A prickle of unease raced down the back of my neck, but I couldn't stand there listening forever. Eyeing the hallway through the gate, I backed down the stairs. Then I turned and jogged after the tail end of the group of prisoners.

Up ahead, Kenoa and NaVarre rounded a slight bend, passing out of sight.

Shush-shush-shush.

The prickle turned into a sudden rush of ice. That wasn't Kenoa. Whipping back around, I faced the archway we had come from, my heart pounding in my throat.

Shush-shush-shush... I wasn't hearing things. Something was approaching the gate. Shush-shush... Slowing... Shush-shush... Stopping...

I knew what that sound was. I had heard it before.

"Run," I gasped, lurching after the last of the prisoners. "Run!" I screamed, terror blooming in my chest as I careened past the man with the wheels for legs.

A bright blue-white ray of light burst through the darkness behind us, casting the passage into harsh contrast, followed by the groan of tearing metal.

There were cries and shouts of fear all around me as the other prisoners began scrambling along beside me as fast as their patched together bodies would go, but all I could hear was the heavy thud-thud-thud of metal feet striding swiftly down the steps.

There was nowhere left to go but forward, the walls of the passage closing in like a chute, lining us up for the slaughter.

That bright light flashed again, the beam sliding along the floor to my right. I dodged away from it, then let out a breathless scream as that light caught the man with the black glass lens for an eye. He didn't even make a sound. He was running one second, then falling to the ground in two neat pieces the next, the edges of his severed torso singed and smoking.

Another light streaked past on my left, and one of the other prisoners collapsed in a smoldering heap next to me. I staggered and jumped over the fallen man's corpse, only to see a third prisoner go down just ahead of me a split-second later, his body crashing into a pile of crates, sending them toppling directly in my path, spilling bundles of gauze and bandages across the floor.

I managed to avoid the first few crates but tripped over a roll of bandages and went sprawling headlong. I hit the ground hard, rolling several times before slamming into a support girder.

Suddenly there was no air. For several heartbeats, my lungs pulled and found nothing. Breathless, reeling, I tried and failed to get to my feet, every muscle in my body trembling and useless.
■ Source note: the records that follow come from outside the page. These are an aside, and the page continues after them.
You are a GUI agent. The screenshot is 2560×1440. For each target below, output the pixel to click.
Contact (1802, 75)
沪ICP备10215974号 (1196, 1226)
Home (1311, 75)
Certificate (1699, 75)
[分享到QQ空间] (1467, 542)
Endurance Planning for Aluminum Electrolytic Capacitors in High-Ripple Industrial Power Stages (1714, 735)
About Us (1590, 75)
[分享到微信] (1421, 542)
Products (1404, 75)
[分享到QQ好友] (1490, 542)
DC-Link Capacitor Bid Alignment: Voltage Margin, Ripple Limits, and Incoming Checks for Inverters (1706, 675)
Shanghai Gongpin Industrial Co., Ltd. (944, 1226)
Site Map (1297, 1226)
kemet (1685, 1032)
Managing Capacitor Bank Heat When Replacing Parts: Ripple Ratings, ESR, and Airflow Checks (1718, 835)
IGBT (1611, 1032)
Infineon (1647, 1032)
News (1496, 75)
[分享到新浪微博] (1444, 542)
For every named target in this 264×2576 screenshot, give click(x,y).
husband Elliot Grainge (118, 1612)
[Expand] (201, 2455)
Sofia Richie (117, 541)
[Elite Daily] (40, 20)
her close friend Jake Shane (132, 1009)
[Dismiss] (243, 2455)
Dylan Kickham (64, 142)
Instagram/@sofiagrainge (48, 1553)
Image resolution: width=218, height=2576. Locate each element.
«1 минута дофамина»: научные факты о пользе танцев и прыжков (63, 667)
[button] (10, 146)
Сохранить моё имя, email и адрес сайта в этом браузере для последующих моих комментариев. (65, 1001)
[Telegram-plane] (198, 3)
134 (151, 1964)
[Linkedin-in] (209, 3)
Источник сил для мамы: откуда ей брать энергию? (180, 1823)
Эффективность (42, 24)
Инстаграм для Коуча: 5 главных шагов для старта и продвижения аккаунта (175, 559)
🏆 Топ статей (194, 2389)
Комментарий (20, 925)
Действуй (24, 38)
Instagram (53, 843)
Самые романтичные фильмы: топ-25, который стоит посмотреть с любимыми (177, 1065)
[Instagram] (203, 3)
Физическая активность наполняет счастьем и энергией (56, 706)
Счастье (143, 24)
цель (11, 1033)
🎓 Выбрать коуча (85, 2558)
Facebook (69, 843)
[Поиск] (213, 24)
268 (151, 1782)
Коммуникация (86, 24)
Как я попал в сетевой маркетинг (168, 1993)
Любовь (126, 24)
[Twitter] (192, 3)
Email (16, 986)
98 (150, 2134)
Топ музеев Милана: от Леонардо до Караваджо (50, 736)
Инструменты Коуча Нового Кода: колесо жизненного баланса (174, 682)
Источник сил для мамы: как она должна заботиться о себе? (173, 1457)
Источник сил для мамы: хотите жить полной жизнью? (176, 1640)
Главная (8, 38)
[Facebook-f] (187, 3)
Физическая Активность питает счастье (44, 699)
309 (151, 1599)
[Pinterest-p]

Then that terrifying thunk thunk of metal feet was right there, next to me, and big, cold hands were grabbing at my shoulders, plucking me off the floor.

"This is the one," an awful, grinding voice rasped in Paradazh, and then I was hefted over a broad metal shoulder that gleamed like a mirror. The metal man turned, heading back toward the servant's gate. To my horror, a second metal man kept going down the passage, that deadly blue light flashing from his outstretched arm, piercing the darkness over and over as he hunted down the prisoners still fleeing.

"NaVarre!" I choked, thrashing against the steely grip holding me captive. I might as well have been beating on a mountain.

Realization dawned, making me sick. They hadn't been shooting at me. They had come looking for me.